Strike launches protected bitcoin-backed loans to prevent liquidation

Strike launches protected bitcoin-backed loans to prevent liquidation

The new "volatility-proof" loan product eliminates price-based margin calls, letting borrowers ride out bitcoin crashes as long as they keep making payments.

Strike just introduced a lending product that tackles one of the biggest fears in crypto borrowing: waking up to find your collateral has been liquidated because Bitcoin dropped 20% overnight.

The company’s new “volatility-proof” bitcoin-backed term loans, launched on July 7, eliminate all price-based loan-to-value triggers. In English: it doesn’t matter if Bitcoin falls to $30K or $20K or lower. As long as you make your scheduled payments, your bitcoin stays yours. No margin calls, no forced liquidations, no 3 AM panic.
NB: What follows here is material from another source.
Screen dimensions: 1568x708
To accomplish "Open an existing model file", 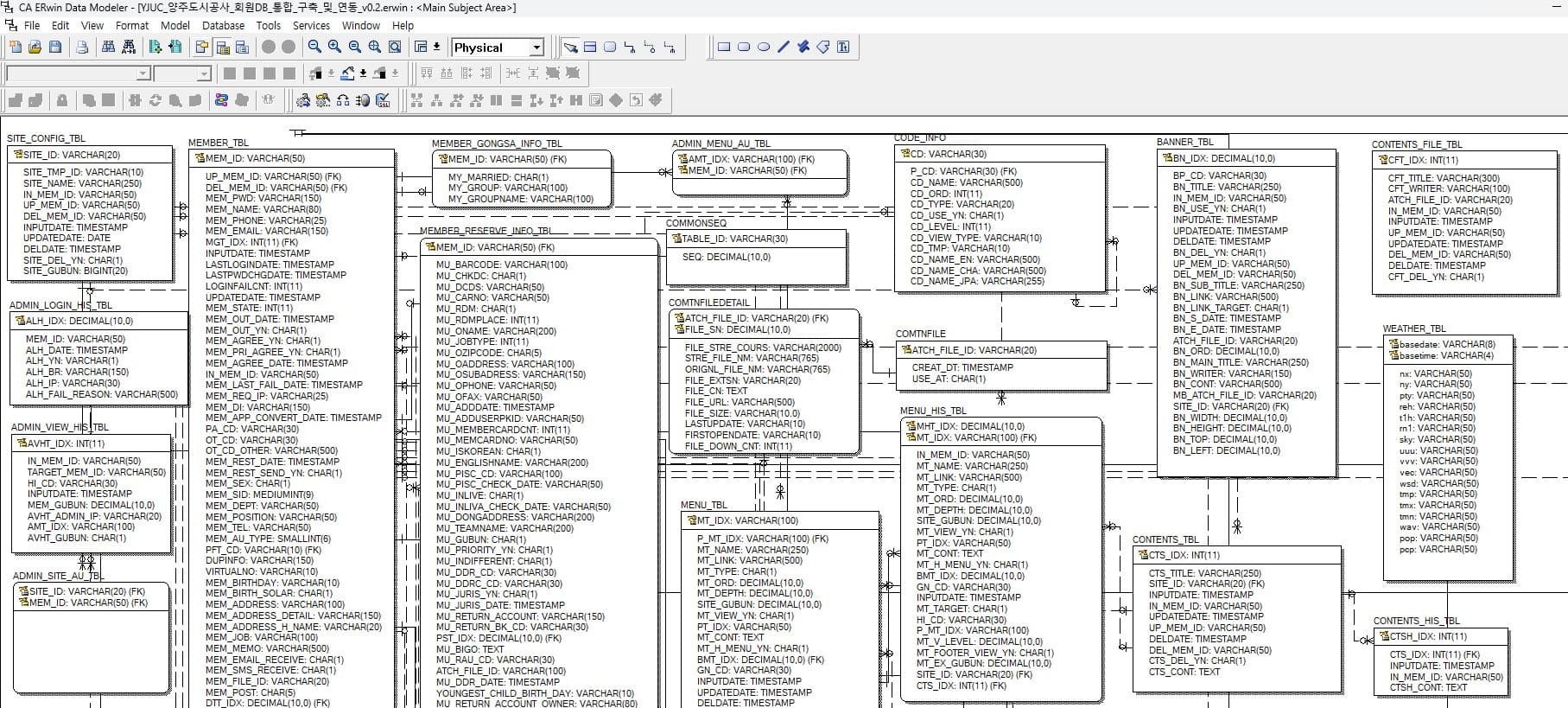I will 35,48.
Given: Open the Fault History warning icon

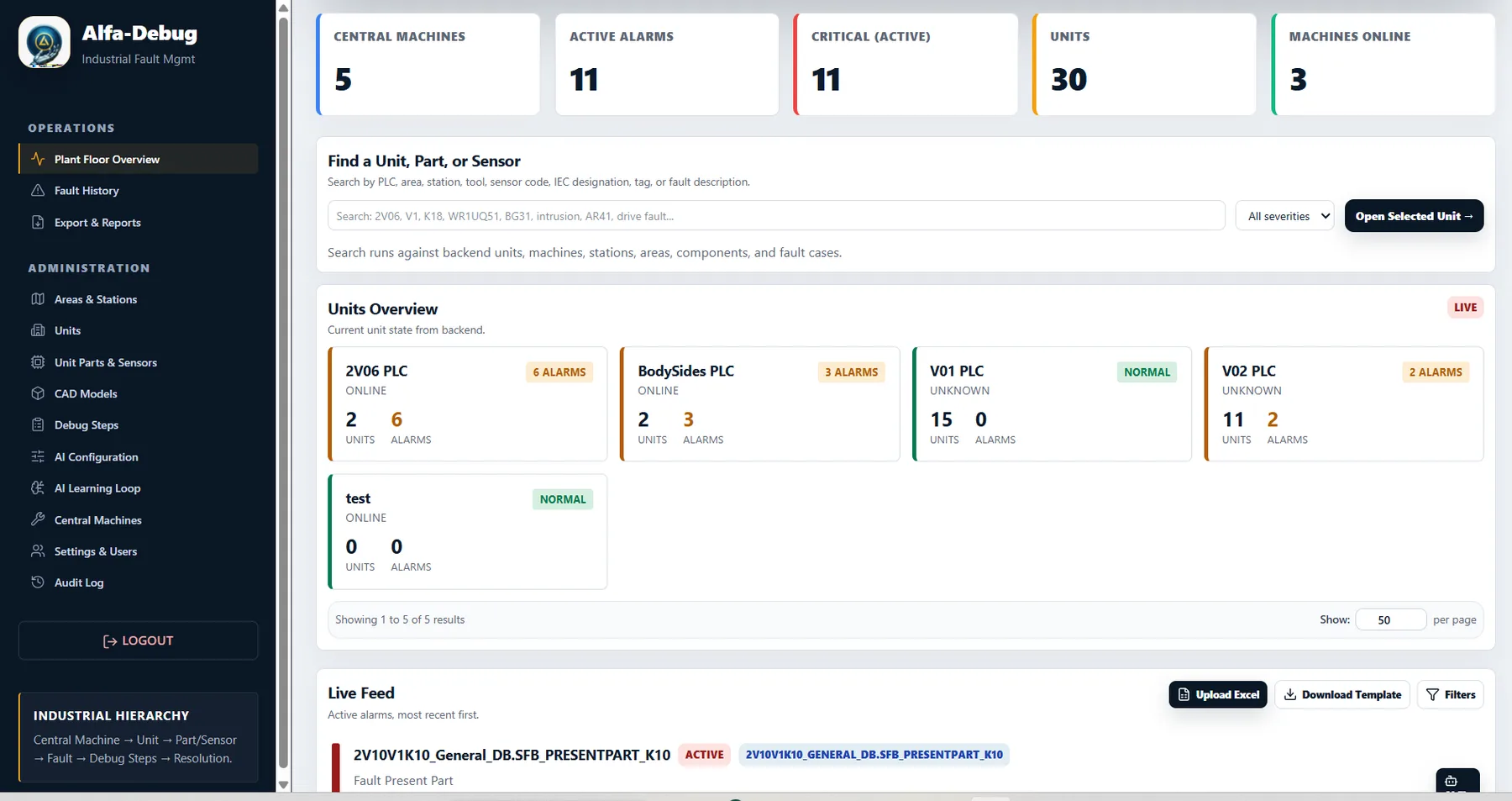Looking at the screenshot, I should 38,190.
How the product actually works

Strike’s new product throws the traditional LTV threshold framework out. The only thing that triggers partial liquidation is missed payments, and even then, borrowers get a 10-day grace period before anything happens.

The trade-offs are real, though. The maximum initial LTV sits at 45%, compared to 50% on Strike’s standard loans. You’re putting up more collateral upfront for the privilege of not losing it later. The term is capped at 6 months, half the 12-month duration available on standard options. And there’s an additional 2.95% APR premium baked in.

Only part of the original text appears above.